I'm wanting to configure registrations in a Unity container being used by ASP.NET Web API 2 based on properties of a HTTP request. For example, a request to /api/database1/values
should result in a Unity container configuration with an IDbContext
configured for database1, while a request to /api/database4/values
will get an IDbContext
configured for database4.
I've gotten so far as using UnityHierarchicalDependencyResolver
as the dependency resolver, so types registered with HierarchicalLifetimeManager
last only for the lifetime of the request. This works well for getting types resolved per request. But how to get them registered per request using OWIN middleware is beyond me.
In my middleware, a call to System.Web.Http.GlobalConfiguration.Configuration.DependencyResolver.GetService(typeof(IUnityContainer))
gets an instance of IUnityContainer
, but it's the same container for all requests, including any registrations from previous requests.
By encapsulating UnityHierarchicalDependencyResolver
with my own implementation of IDependencyResolver
I can see that IDependencyResolver.BeginScope
isn't called until much later in the process. So the problem would seem to be that the child container isn't created until Web API wakes up, long after my middleware calls Next(..)
.
Is there a way I can get the scope of my dependency resolver to start sooner? Is there some other strategy that I'm missing.

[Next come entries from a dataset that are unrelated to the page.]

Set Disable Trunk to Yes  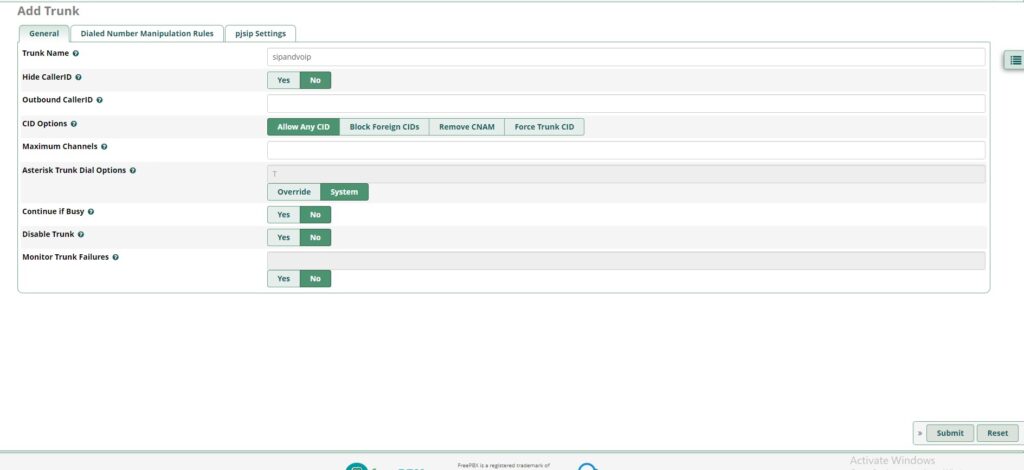pos(283,237)
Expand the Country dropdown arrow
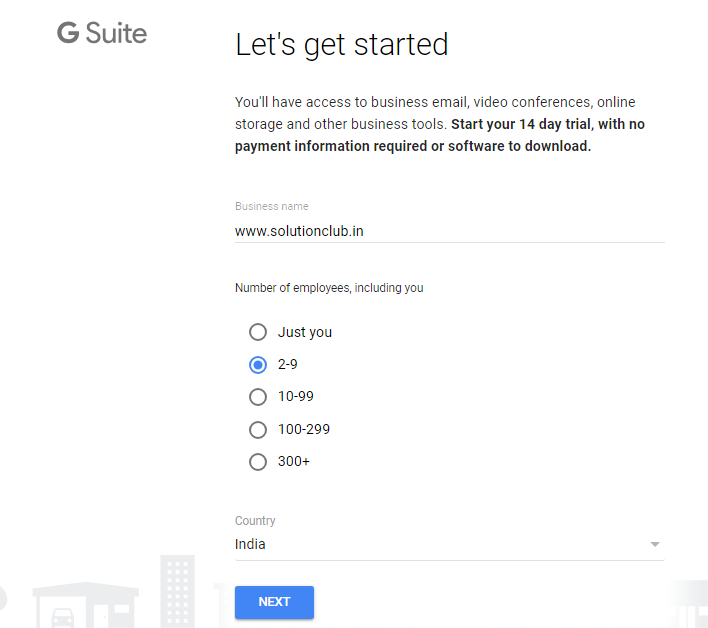The height and width of the screenshot is (628, 708). pos(655,544)
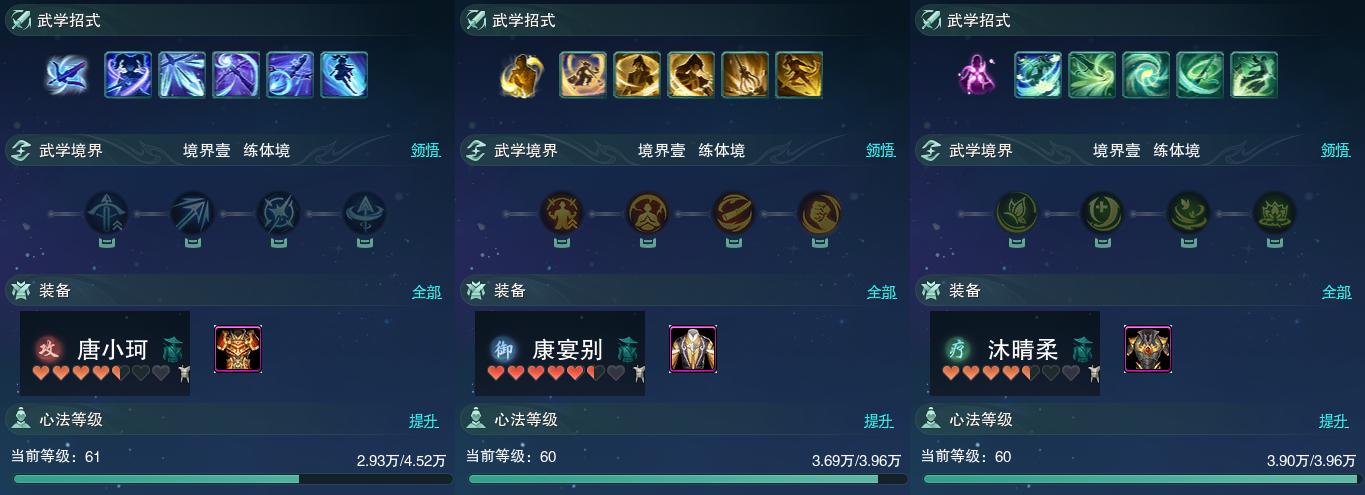Select the 唐小珂 character card
The image size is (1365, 495).
(105, 353)
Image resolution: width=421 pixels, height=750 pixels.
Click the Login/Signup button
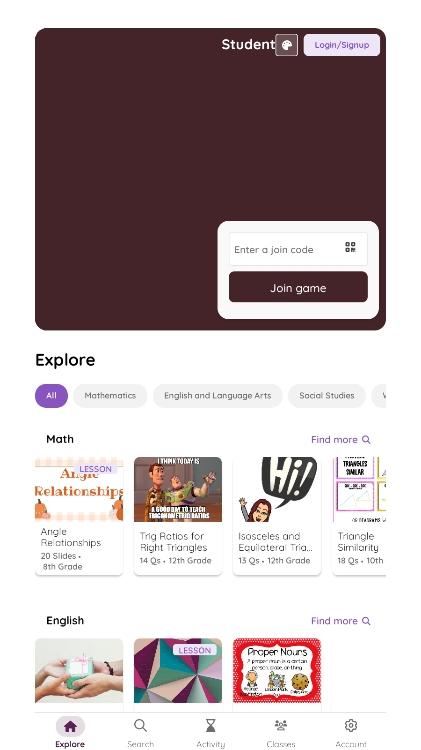pyautogui.click(x=342, y=45)
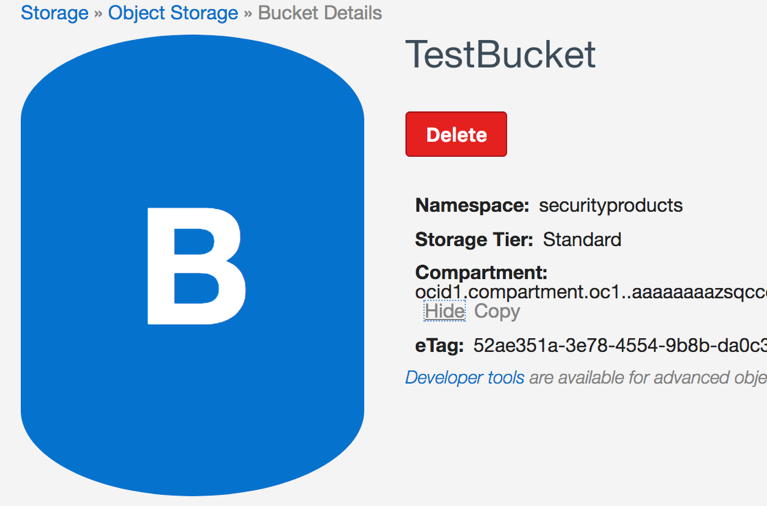Select the compartment OCID text
The image size is (767, 506).
590,292
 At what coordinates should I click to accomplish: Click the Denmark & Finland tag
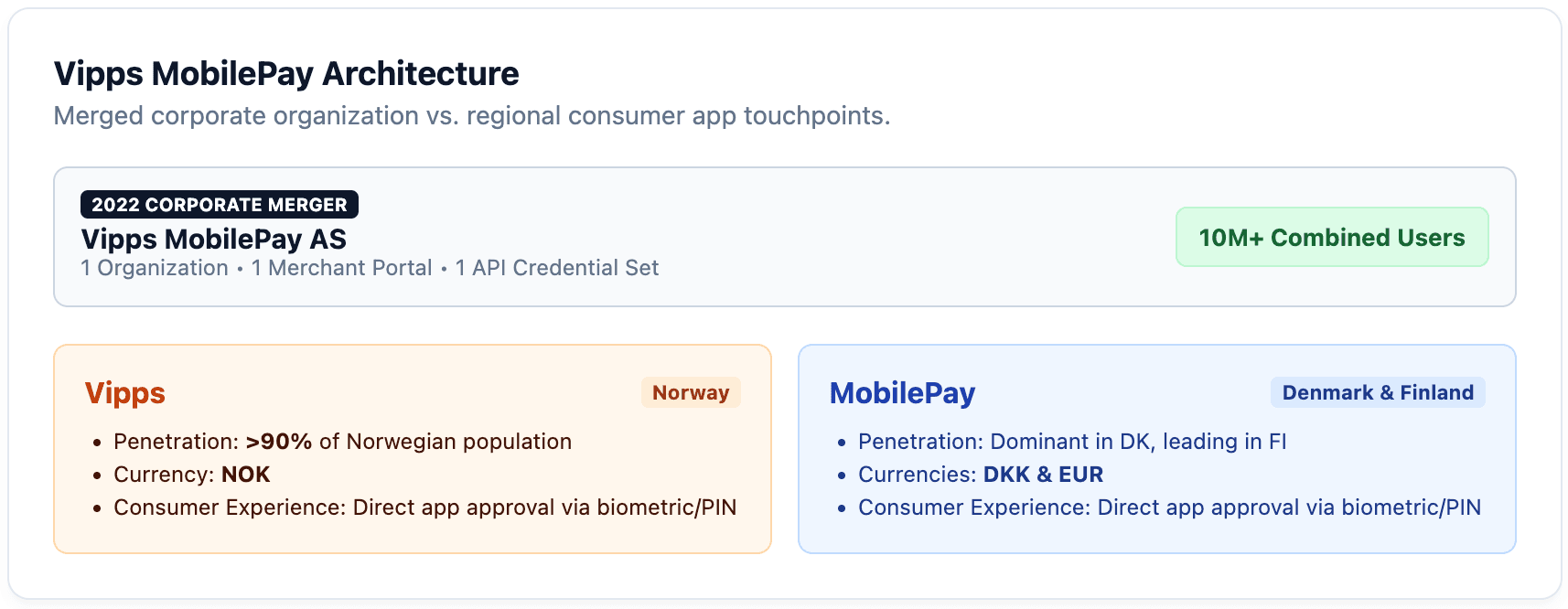tap(1378, 393)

In case it makes any difference, I'm hosting in IIS, but favouring the OWIN middleware approach.
Update
This isn't an answer, and it's too big for a comment, but after struggling to solve this with Unity I decided to switch to Autofac and it all just fell into place.
The Autofac OWIN packages (Autofac.Mvc5.Owin
, Autofac.Owin
, Autofac.WebApi2.Owin
) make it dead easy to use Autofac within the OWIN pipeline and ensure appropriate lifetime management in ASP.NET MVC and Web API. This was the missing link.

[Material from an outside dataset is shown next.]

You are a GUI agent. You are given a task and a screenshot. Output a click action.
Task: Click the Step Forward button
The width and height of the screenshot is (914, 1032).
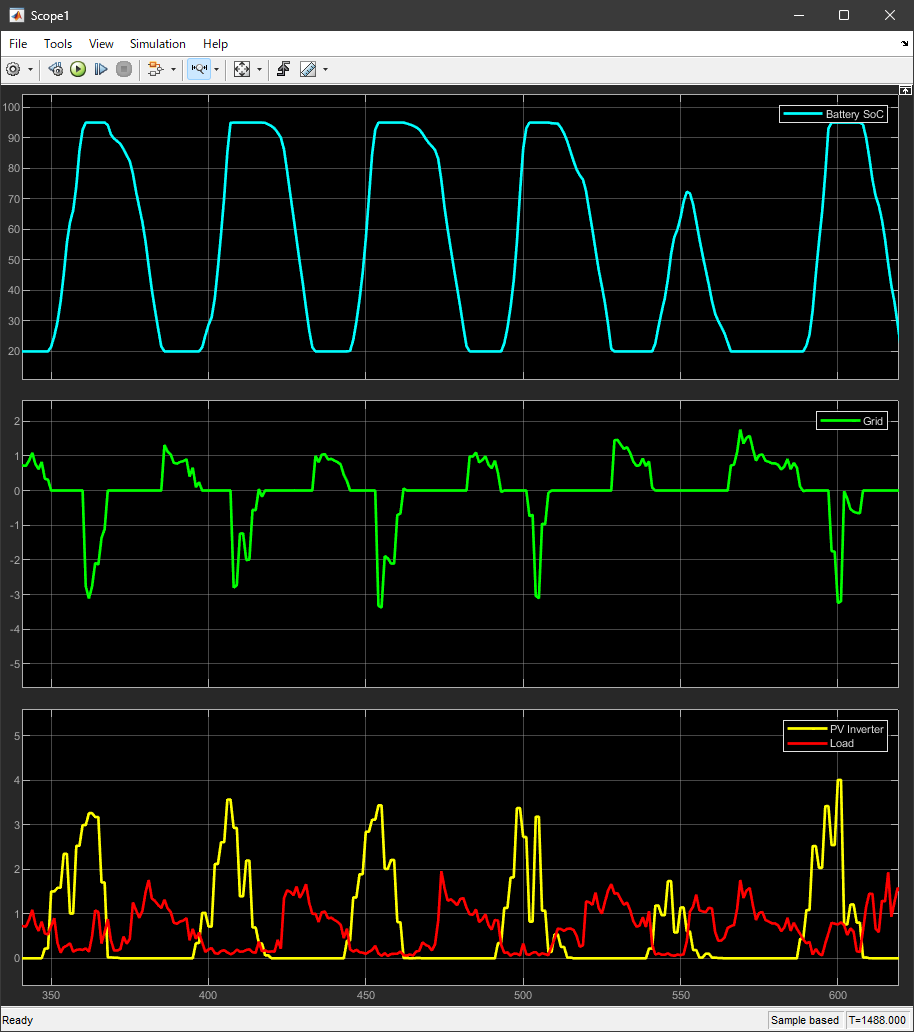click(101, 69)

I couldn't find a way to reconfigure the container per-request, but it did at least make it possible to configure a factory per-request (so yes, @Haukinger and @alltej, you were right to push in that direction.
So I register a factory like:
builder.RegisterType<DataDependencyFactory>().InstancePerRequest();
And register the create method of that factory like:
builder
.Register(c => c.Resolve<DataDependencyFactory>().CreateDataDependency())
.As<IDataDependency>()
.InstancePerRequest();
Registering the factory this way is particularly useful, because downstream dependents don't need to be aware of the factory. I like this because my dependents don't need a factory, they need an instance. The container bends to the needs of my dependents, not the other way around :)
Then, in a piece of OWIN middleware, I resolve the factory, and set a property on it according to the properties of the request. Subsequent resolution of IDataDependency
in an MVC or Web API controller, or anything else later in the OWIN pipeline, will get an instance configured according to the property on the factory.